COP1 destabilizes DELLAs. (A) The reduction of GFP-RGA levels by warm temperature or shade requires the 26S proteasome and COP1. Confocal data show the NFI in nuclei (NFI = 1 in the wild-type seedling control). NFI data are means and SE of 6 to 9 seedlings (10 to 30 nuclei were averaged per seedling replicate). Asterisks indicate that the difference is statistically significant (Student’s t test, **P < 0.01 and ***P < 0.001; ns, nonsignificant). (B and C) COP1 destabilizes RGA (B) and the GA-insensitive rga-Δ17 (C) in N. benthamiana leaves. HA-RGA and HA-(rga-Δ17) were transiently expressed alone or with Flag-COP1 in leaves of N. benthamiana. For MG132 treatments, leaves were infiltrated with a solution of 25 μM of the inhibitor 8 h before sampling. HA-GFP was used as control to demonstrate the specificity of COP1 action. Blots show data from three individual infiltrated leaves per mixture. Plots show HA-RGA and HA-(rga-Δ17) normalized against HA-GFP. Data are means and SE of three leaves from one experiment, repeated twice with similar results. Asterisks indicate that the difference is statistically significant (Student’s t test, *P < 0.05 and **P < 0.01; ns, nonsignificant).

Fig. 3.

COP1 physically interacts with DELLA proteins. (A and B) Y2H assays showing the interaction between N-terminal deleted versions of GAI and RGA with COP1 (A) and SPAs (B).

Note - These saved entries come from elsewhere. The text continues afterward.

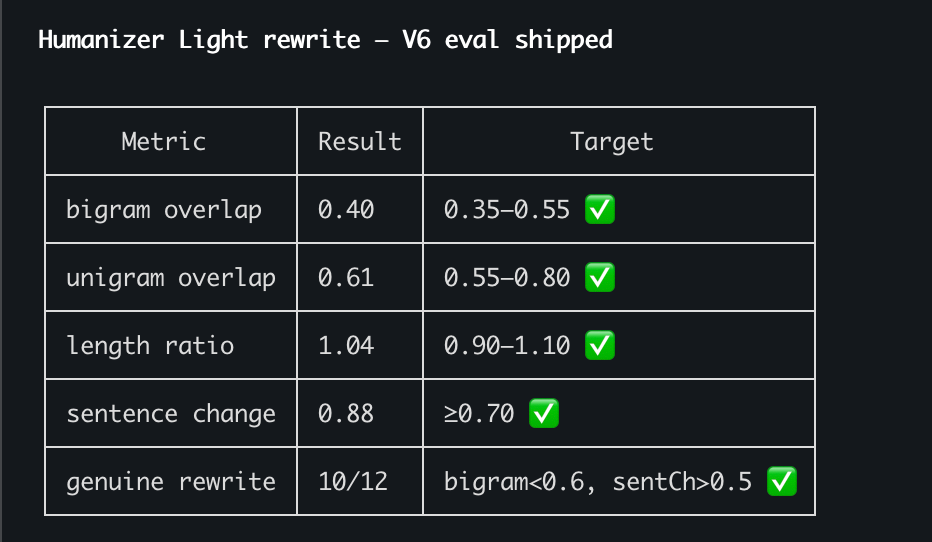Click the 0.88 result value

[346, 413]
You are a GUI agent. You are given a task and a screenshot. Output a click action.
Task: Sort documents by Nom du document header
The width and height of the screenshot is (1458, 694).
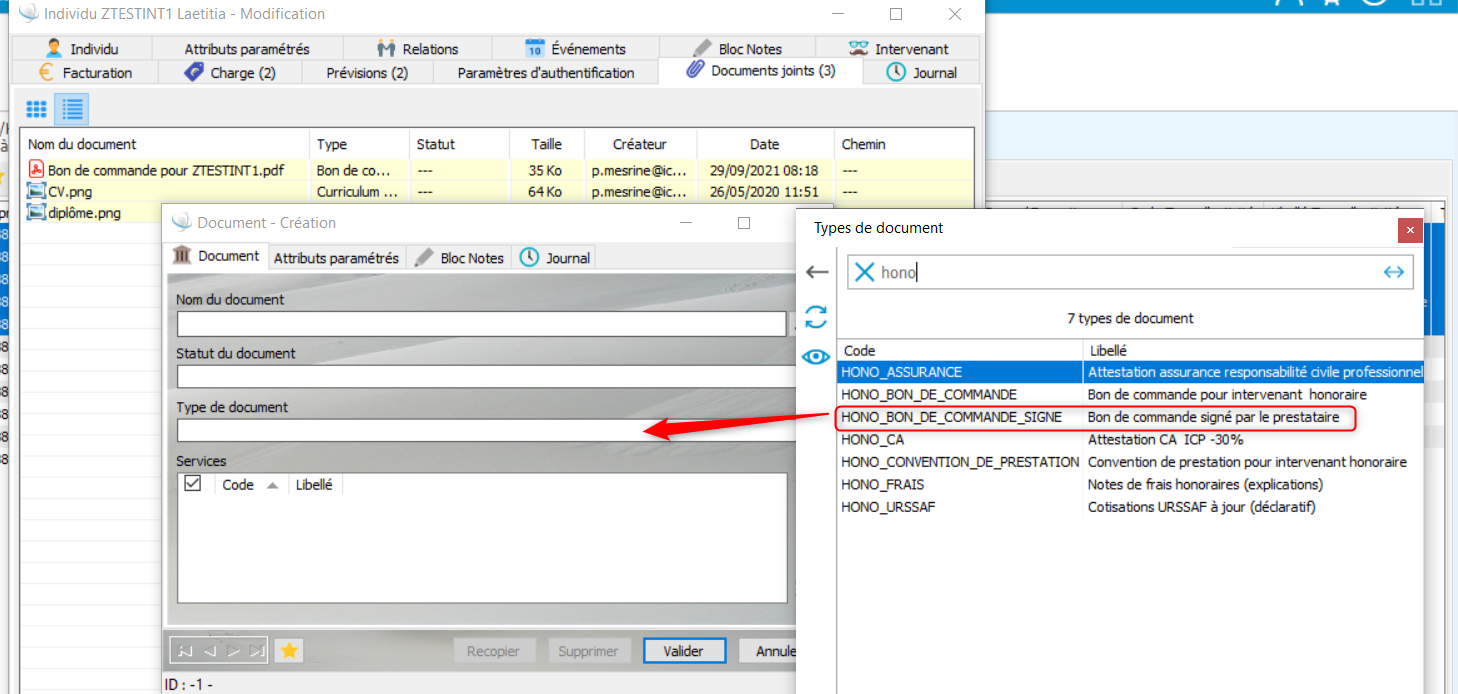tap(82, 144)
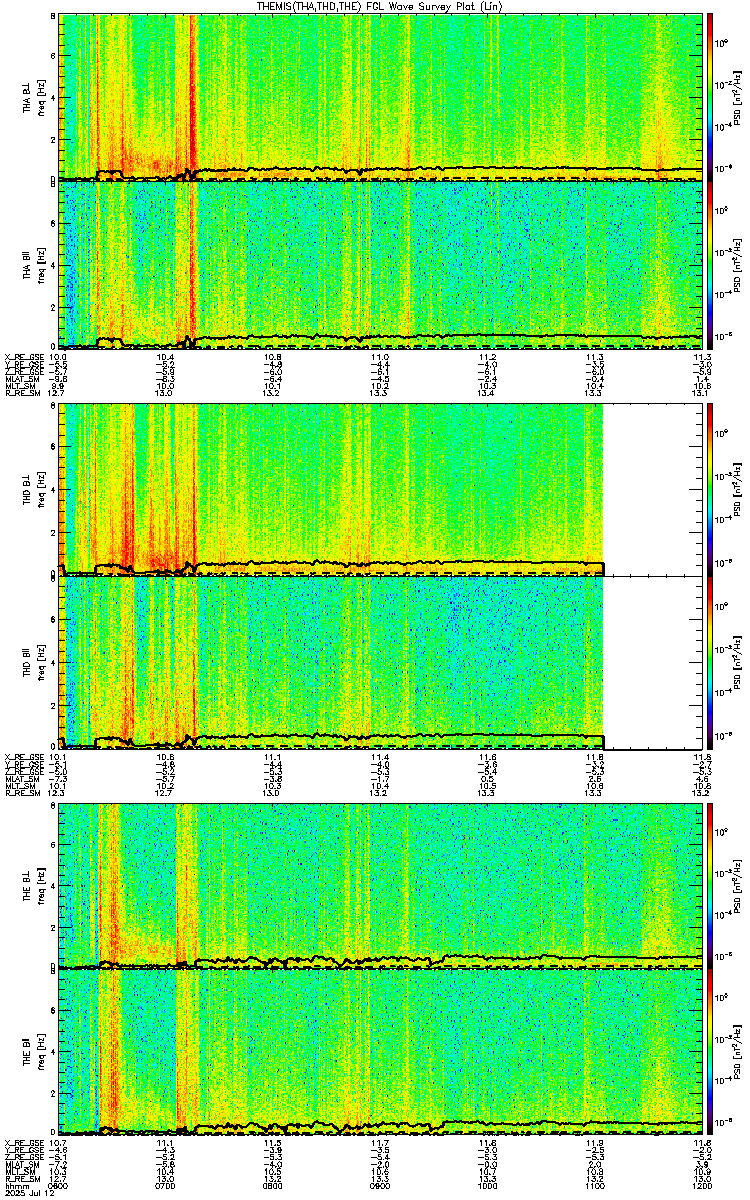Click the hhmm label at bottom left
Viewport: 750px width, 1200px height.
coord(15,1185)
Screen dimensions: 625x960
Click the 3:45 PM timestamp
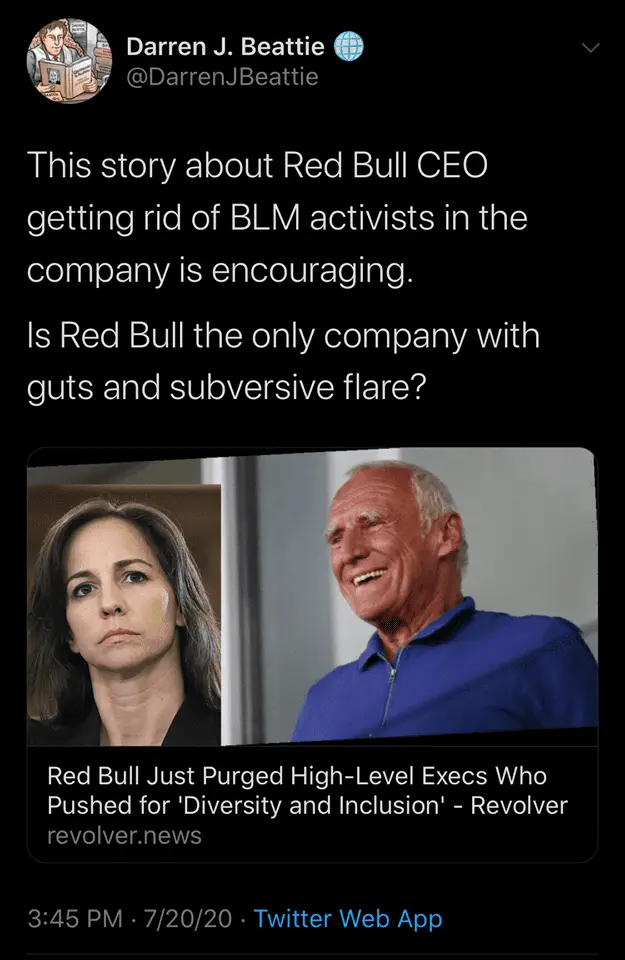coord(75,918)
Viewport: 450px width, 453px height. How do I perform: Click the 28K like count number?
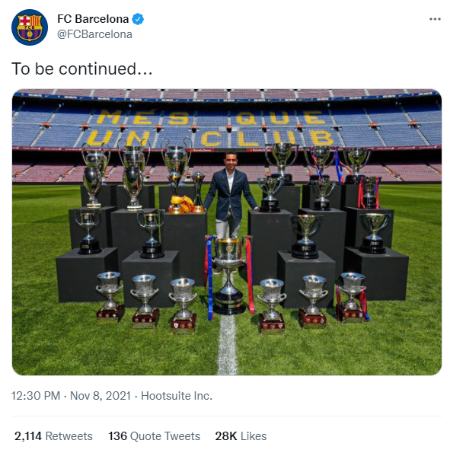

L, leucine; W, tryptophan; H, histidine. Numbers indicate the dilutions used in the drop assay. (C) Coimmunoprecipitation assays showing interactions in planta. YFP-M5GAI and YFP-RGA52 were transiently expressed in leaves of N. benthamiana together with DsRED-COP1-HA, c-myc-SPA1, or both. Proteins were immunoprecipitated with anti-GFP antibody-coated paramagnetic beads. Leaves expressing DsRED-COP1-HA or c-myc-SPA1 alone were used as negative controls. The arrowhead and asterisk mark the coimmunoprecipitated c-myc-SPA1 and a nonspecific band, respectively. (D) YFP-GAI and YFP-RGA colocalize with DsRED-COP1-HA in nuclear bodies in the presence of c-myc-SPA1. Fusion proteins were transiently expressed in leaves of N. benthamiana and observed by confocal microscopy. One representative nucleus is shown. (E) BiFC assay showing that COP1 and SPA1 form a complex with M5GAI or RGA52 in nuclear bodies. The indicated proteins were expressed in leaves of N. benthamiana and observed by confocal microscopy. One representative nucleus is shown. (F) Representative HEK-293T cells cotransfected with mVenus-COP1, NLS-mCerulean-SPA1, and either GAI-mCherry or RGA-mCherry. (Scale bar, 10 μm.) The arrowheads point to two representative speckles co-occupied by DELLAs, SPA1, and COP1. (G) Fluorescence from GAI-mCherry or RGA-mCherry accumulates in the regions corresponding to speckles formed by COP1 and SPA1 in cells coexpressing mVenus-COP1 and mCerulean-SPA1-NLS. Data are mean from 10 to 13 transfected cells. The boxes extend from the first to the third quartile around the median, while whiskers go down to the smallest value and up to the largest. Asterisks indicate that the difference is statistically significant with the control condition (Student’s t test, ****P < 0.0001).

Fig. 4.

COP1 ubiquitinates GAI and RGA. (A and B) The 6xHis-M5GAI (A) and 6xHis-RGA52 (B) ubiquitination assay using recombinant MBP-COP1, rice E2, and unmodified ubiquitin. (C) The 6xHis-M5GAI ubiquitination assay using unmodified and HA-tagged ubiquitin. Modified and unmodified 6xHis-M5GAI and 6xHis-RGA52 were detected with anti-GAI and anti-6xHis antibodies, respectively.

Fig. 5.

COP1 regulates the rate of hypocotyl elongation in response to shade and warm temperature in a DELLA-dependent manner. Bars indicate the hypocotyl growth rate of seedlings of the indicated genotypes during deetiolation or after transfer to shade or 28 °C measured over a period of 9 h. Where indicated, seedlings were germinated and grown in the presence of 5 μM GA₄. Values correspond to the mean and SE of 8 (light treatments) or 24 (temperature treatments) replicate boxes; 10 seedlings were averaged per replicate box. Asterisks indicate that the difference is statistically significant with the control condition (Student’s t test, *P < 0.05, **P < 0.01, ***P < 0.005; ns, nonsignificant).